Bandiera della Georgia

Continua il conflitto scoppiato ieri tra Russia e Georgia per il controllo dell'Ossezia del Sud, e ora è guerra aperta. La Georgia, attraverso il suo presidente Mikhail Saakashvili, ha infatti dichiarato lo stato di guerra e ottenuto dal Parlamento l'approvazione della legge marziale, in vigore da oggi per quindici giorni. Il presidente georgiano ha subito dopo chiesto alla Russia un cessate il fuoco immediato. Il presidente russo Medvedev ha negato ogni ipotesi di tregua fin quando la Georgia non ritirerà le sue truppe dall'Ossezia.

La richiesta di cessate il fuoco è stata nuovamente battuta dalle agenzie dopo le 18, ma prontamente smentita dal Cremlino, che ha dichiarato di non aver ricevuto alcuna comunicazione dalla confinante Georgia.

Nella giornata odierna, il Governo e il Parlamento sono stati evacuati da Tbilisi e lo stesso Saakashvili è in viaggio per una località ignota.

Secondo la CNN, Saakashvili sarà raggiunto già in serata da un rappresentate diplomatico statunitense, nonché da rappresentanti della UE e della NATO, nel tentativo di cercare una difficile mediazione.

L'ex presidente attuale primo ministro russo, Vladimir Putin, è giunto poco dopo le 17.00 a Vladikavkaz, nei pressi del confine tra Russia e Georgia. La sua presenza, riportata dall'agenzia ASCA e dal canale televisivo Russia Today su fonte Interfax, sarebbe motivata dalla gestione del flusso di profughi in fuga dal conflitto. Putin ha difeso l'operato del presidente Medvedev, e ha intimato alla Georgia il ritiro e la cessazione di ogni ostilità, presente e futura, contro la regione contesa. Il capo del Governo di Mosca ha inoltre denunciato il «genocidio» perpetrato dalla Georgia in Ossezia del Sud.
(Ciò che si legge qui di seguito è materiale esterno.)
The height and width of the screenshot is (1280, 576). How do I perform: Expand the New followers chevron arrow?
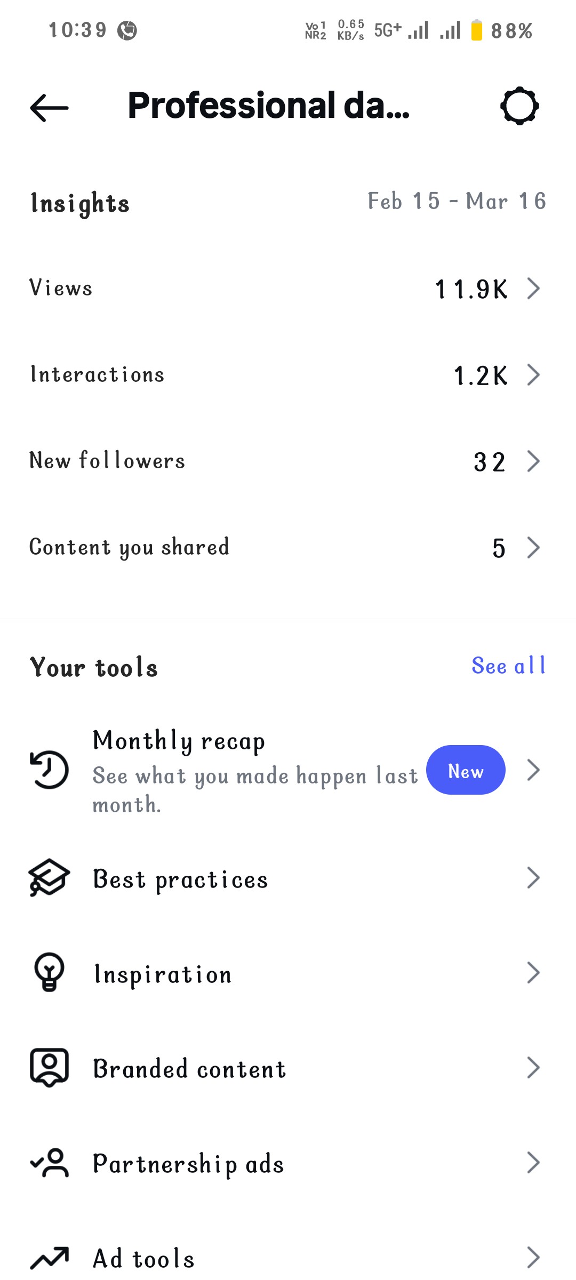click(533, 461)
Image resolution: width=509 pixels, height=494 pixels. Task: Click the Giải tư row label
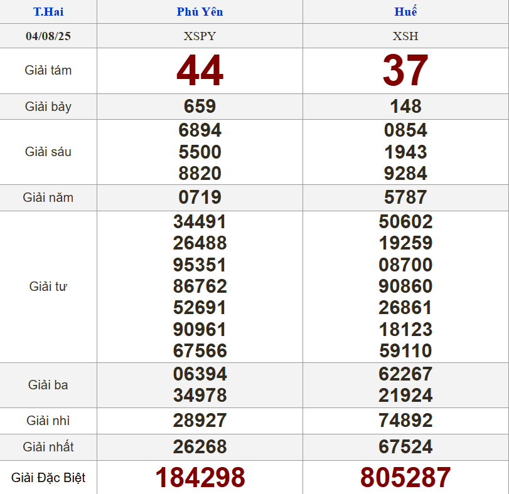[x=48, y=286]
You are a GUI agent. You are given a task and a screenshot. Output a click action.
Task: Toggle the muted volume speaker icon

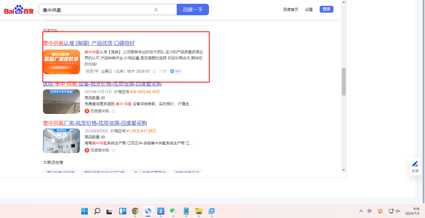click(x=398, y=211)
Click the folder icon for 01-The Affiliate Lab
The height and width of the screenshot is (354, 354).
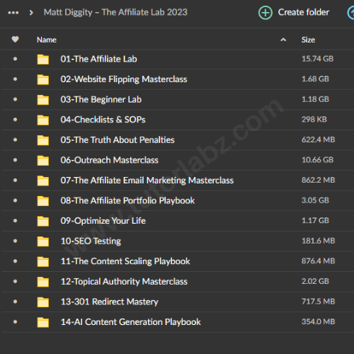tap(43, 59)
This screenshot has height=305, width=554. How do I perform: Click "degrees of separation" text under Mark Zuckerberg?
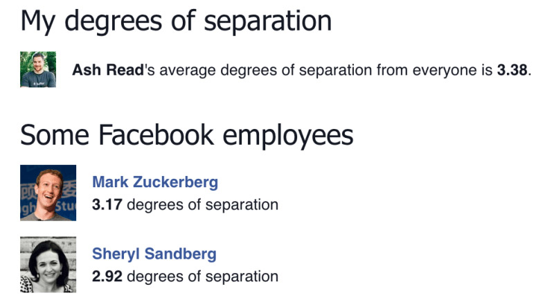coord(203,205)
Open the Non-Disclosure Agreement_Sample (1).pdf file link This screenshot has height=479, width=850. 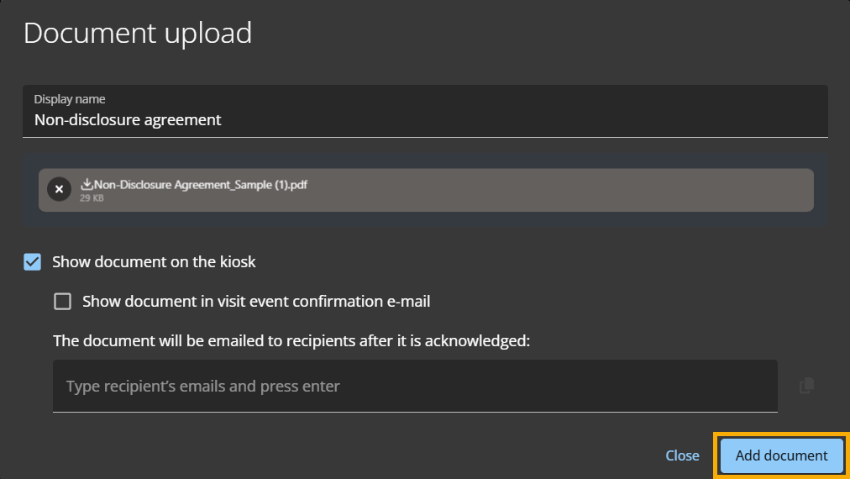click(x=202, y=184)
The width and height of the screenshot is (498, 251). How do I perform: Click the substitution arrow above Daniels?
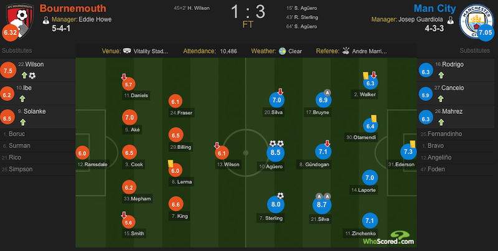125,77
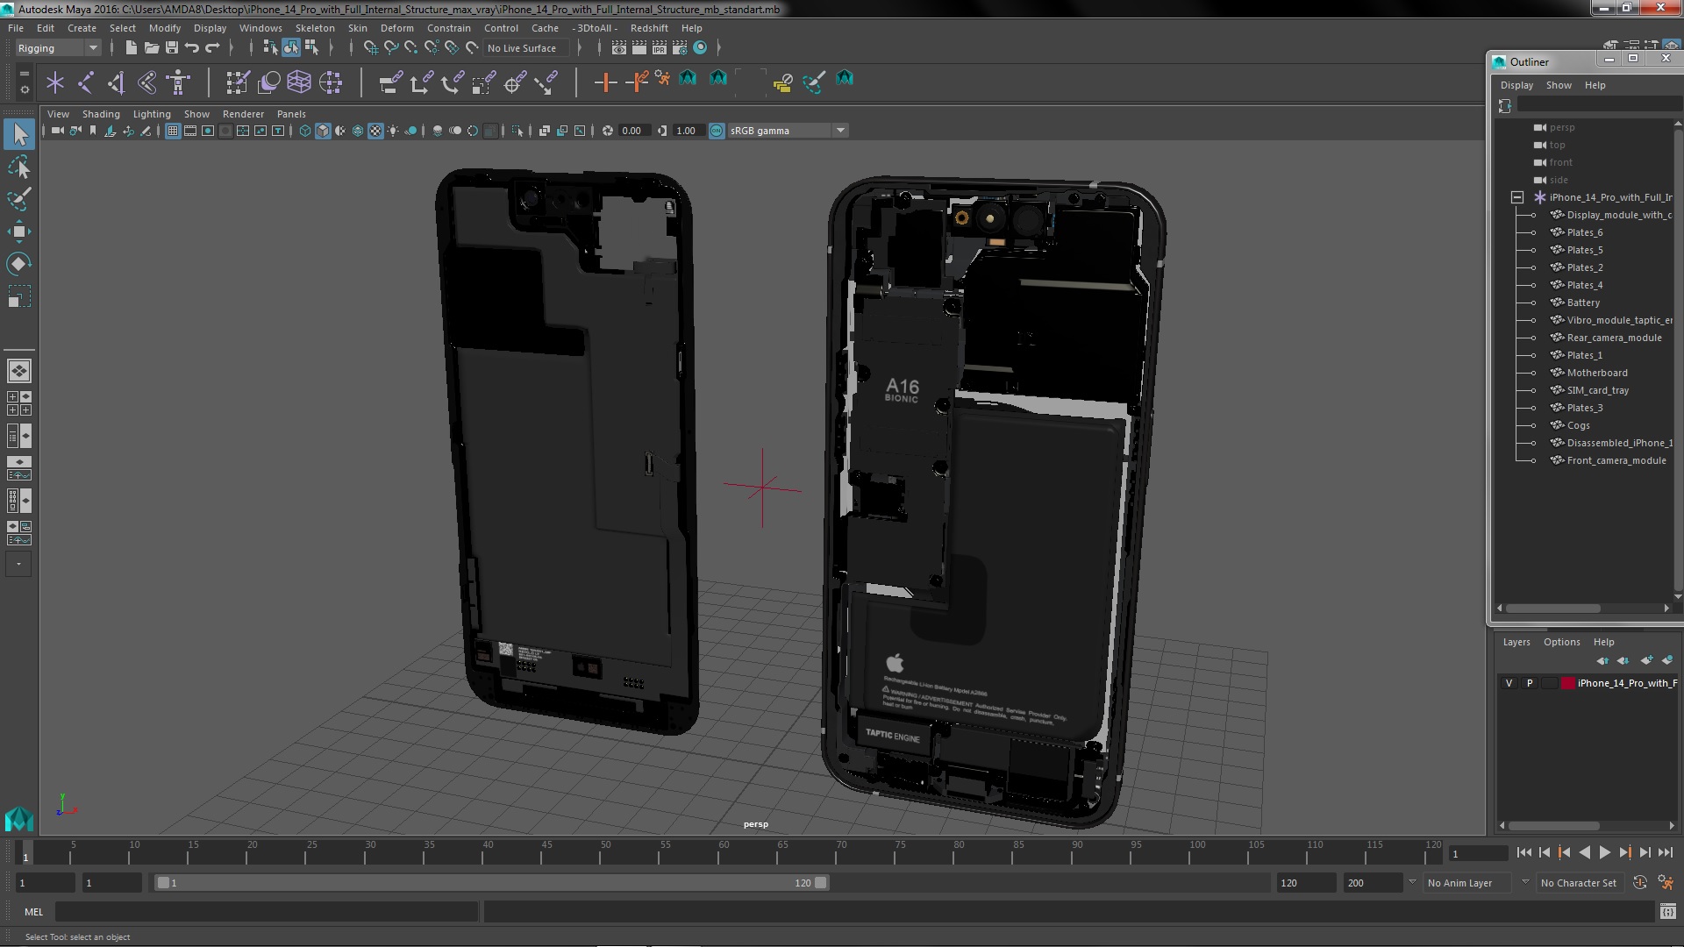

Da fonti vicine all'Ambasciata di Georgia a Roma trapela notizia di un ultimatum russo: ritiro completo dall'Ossezia entro dodici ore, o Mosca bombarderà Tbilisi, da cui sarebbe in corso una progressiva e spontanea evacuazione di gran parte della popolazione civile.

La situazione militare e l'emergenza umanitaria

Nella prima mattinata, l'aviazione russa ha bombardato Gori, città georgiana famosa per essere il luogo natio di Stalin, nonché la città di Poti, sede di infrastrutture portuali, che sarebbe quasi completamente distrutta. Fonti georgiane, smentite però sia da testimoni italiani presenti sul luogo sia dal Ministro della Difesa russo, hanno parlato di bombardamenti ripetuti anche contro la capitale Tbilisi. Il governo della Georgia ha parlato di attacchi non riusciti contro l'oleodotto che collega la Georgia alla Turchia, unico nella regione che non si trova sotto il controllo di Mosca, denunciando la volontà russa di colpire non solo la Georgia ma anche gli interessi economici dell'occidente.

Nel pomeriggio si sono diffuse voci di nuovi attacchi aerei della Russia sul territorio georgiano, in particolare su Gori e su Poti, nonché di una nuova offensiva georgiana contro Tskhinvali, che sarebbe stata bombardata dall'artiglieria di Tbilisi in mattinata.

Secondo l'ambasciatore russo a Tskhinvali, citato dall'agenzia di stampa Interfax, il bilancio provvisorio degli scontri è di 2.000 vittime fra i civili e 30.000 rifugiati, che dall'Ossezia del Sud sono fuggiti in Russia nelle ultime ore, per timore di rimanere vittime dei bombardamenti. La situazione dei rifugiati secondo Sergei Sobyanin, vice-primo ministro della più grande nazione del mondo, costituisce una «emergenza umanitaria».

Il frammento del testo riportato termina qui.